1 / 20

Week 10: Chi-Squared Tests

Are the proportions what we expected? Are two variables related?

Introductory Statistics for Accounting

Three applications of the \(\chi^2\) distribution:

  1. Goodness-of-Fit Test
  2. Test of Independence
  3. Test of Homogeneity
2 / 20

Section 1

The Chi-Squared Distribution

3 / 20

1.1 What is the Chi-Squared Test?

The chi-squared (\(\chi^2\)) test is a hypothesis test for categorical data. It compares what we observed in our sample to what we would expect if a particular hypothesis were true.

Core idea: If the observed frequencies are close to the expected frequencies, the \(\chi^2\) statistic will be small — no evidence against \(H_0\). If they differ substantially, the statistic will be large — evidence against \(H_0\).

The test statistic is always computed the same way:

$$\chi^2 = \sum \frac{(O_i - E_i)^2}{E_i}$$

where \(O_i\) = observed frequency in category \(i\), and \(E_i\) = expected frequency in category \(i\).

Key properties: The \(\chi^2\) statistic is always non-negative. Larger values mean bigger discrepancies between observed and expected. The test is always right-tailed (we only reject in the upper tail).
4 / 20

1.2 The Chi-Squared Distribution

The \(\chi^2\) distribution is a family of curves, each defined by its degrees of freedom (df). As df increases, the distribution shifts right and becomes more symmetric.

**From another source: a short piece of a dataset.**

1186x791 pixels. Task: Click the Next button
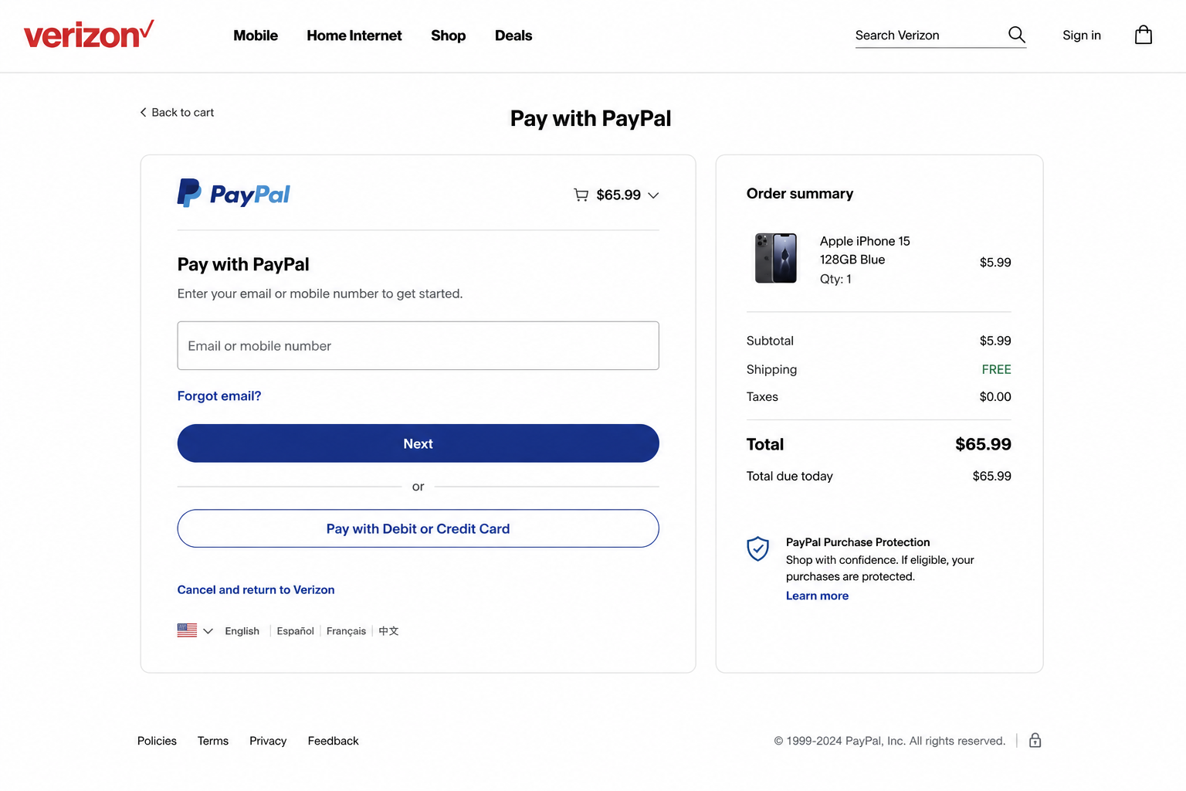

χ² value Density 0 5 10 15 20 df = 2 df = 5 df = 10
Figure 1.2: Chi-squared distributions for df = 2, 5, and 10.
Mean = df and Variance = 2 × df. As df grows large, the \(\chi^2\) distribution approaches a normal distribution.
5 / 20

1.3 General Testing Framework

All three chi-squared tests follow the same five-step hypothesis testing procedure from Week 9:

Step 1State the null and alternative hypotheses (\(H_0\) and \(H_1\)).
Step 2Choose the significance level (\(\alpha\)), usually 0.05.
Step 3Compute the test statistic: \(\chi^2 = \sum \frac{(O_i - E_i)^2}{E_i}\)
Step 4Find the critical value from the \(\chi^2\) table using the appropriate df, or compute the p-value.
Step 5Decision: reject \(H_0\) if \(\chi^2 > \chi^2_{\alpha}\), or if p-value \(< \alpha\).
Assumption: All expected frequencies should be at least 5. If any \(E_i < 5\), combine adjacent categories before testing.
6 / 20

Knowledge Check — Section 1

Q1: The chi-squared test statistic can take which values?
Because we square each difference \((O_i - E_i)^2\) and divide by a positive number, the statistic is always \(\geq 0\).
Q2: We reject \(H_0\) when the \(\chi^2\) statistic is:
A large \(\chi^2\) means observed and expected frequencies differ substantially. The test is always right-tailed.
7 / 20

Section 2

The Goodness-of-Fit Test

8 / 20

2.1 Goodness-of-Fit: Purpose and Hypotheses

Purpose: Test whether the distribution of a single categorical variable matches a claimed or expected set of proportions.

We have one variable with \(k\) categories. We observe frequencies in each category and compare them to what we'd expect under \(H_0\).

Hypotheses:

\(H_0\): The population proportions are \(p_1, p_2, \ldots, p_k\) (as specified).

\(H_1\): At least one proportion differs from the specified value.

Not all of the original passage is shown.